● Task objective
Switch "coordinates" to "location" throughout the entries below, leaving everything else the same and omitting the pictures from your answer.

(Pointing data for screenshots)

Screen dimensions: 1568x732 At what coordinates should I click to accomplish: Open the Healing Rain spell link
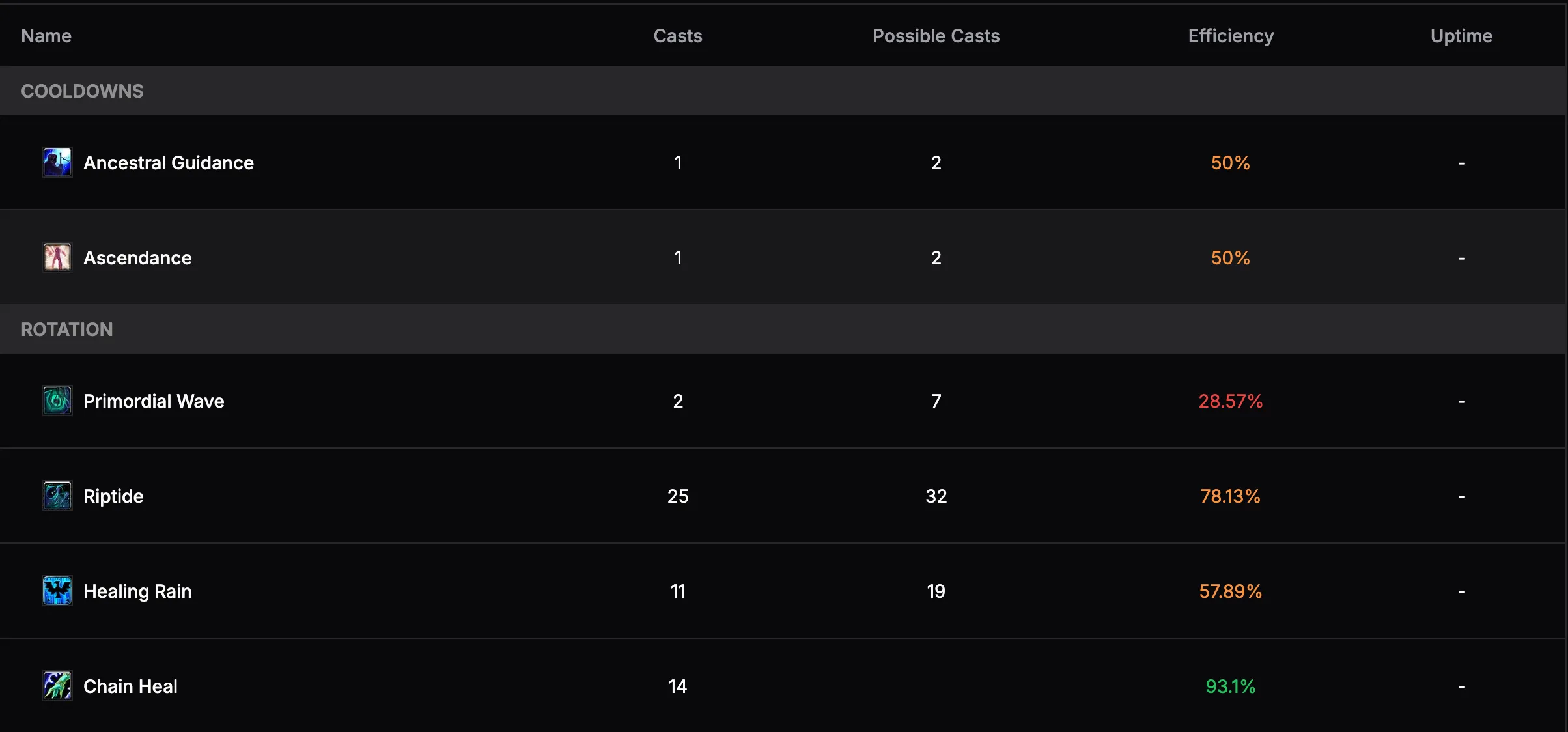137,591
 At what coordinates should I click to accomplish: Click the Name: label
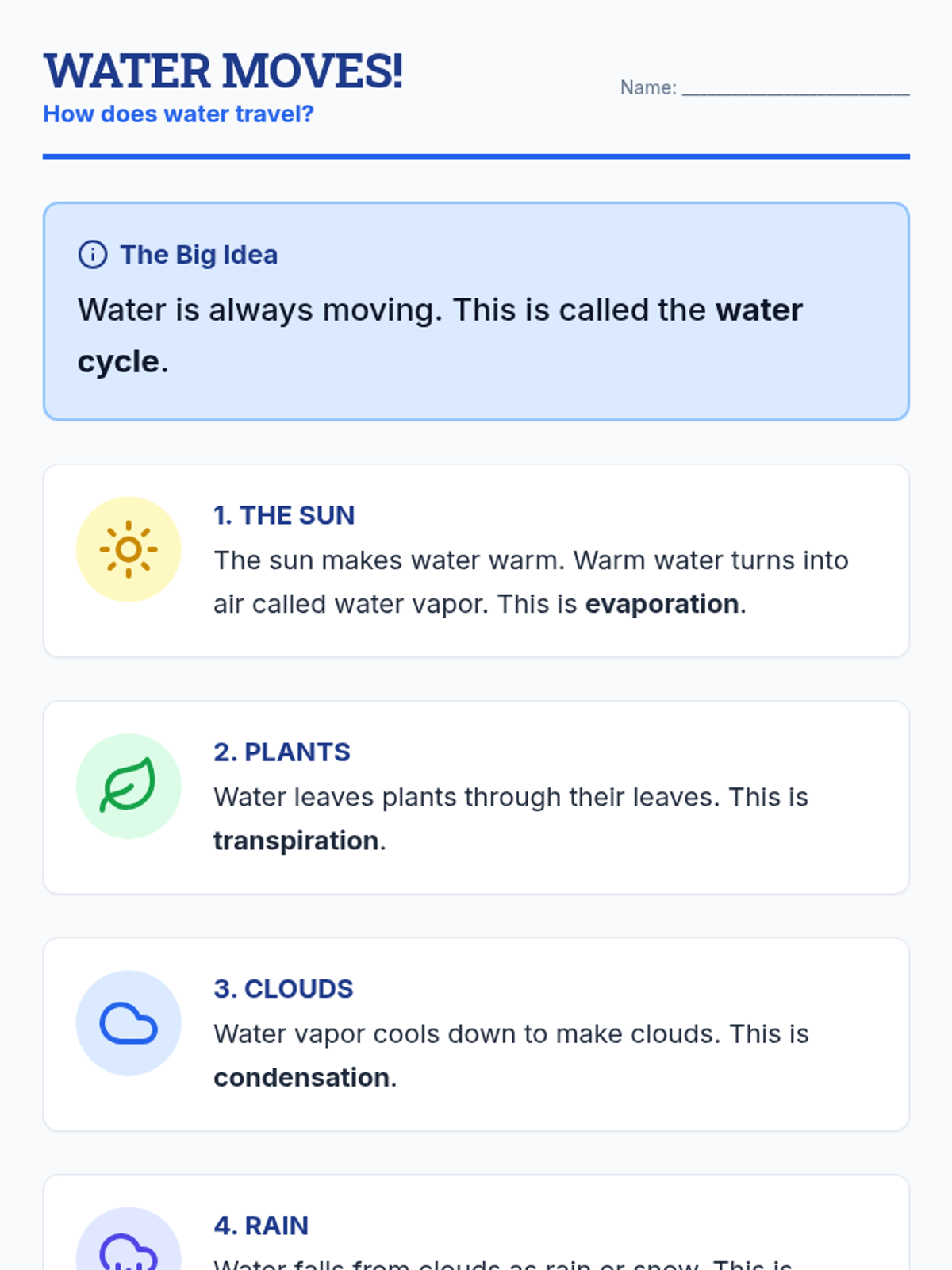[648, 87]
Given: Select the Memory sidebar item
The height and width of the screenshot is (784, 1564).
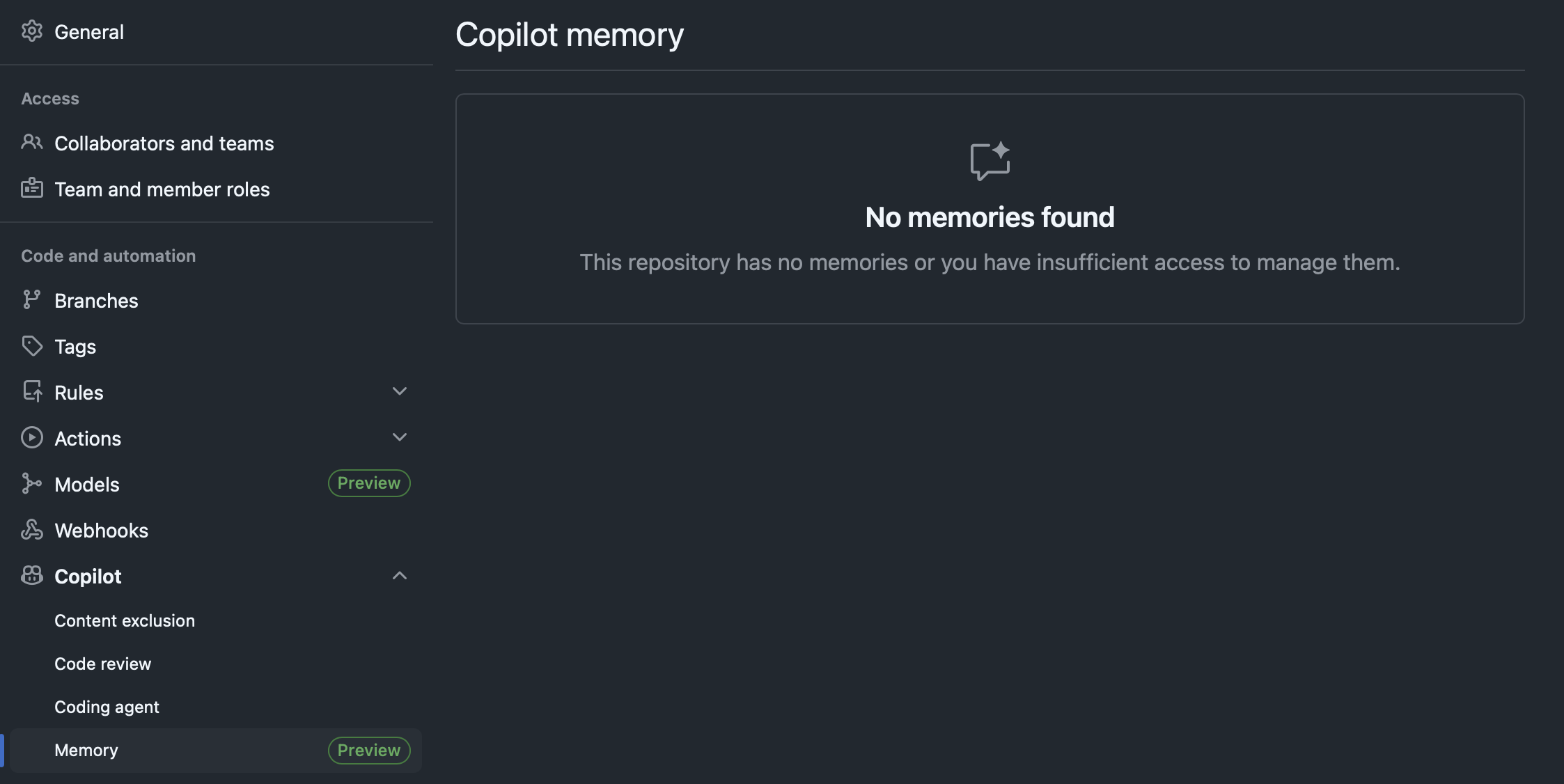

● Problem solution
Screen dimensions: 1568x732 At what location should I click to accomplish: Open the Healing Rain spell link
137,591
 At what location should I click to accomplish: Click the Name: label
[648, 87]
Given: Select the Memory sidebar item
The height and width of the screenshot is (784, 1564).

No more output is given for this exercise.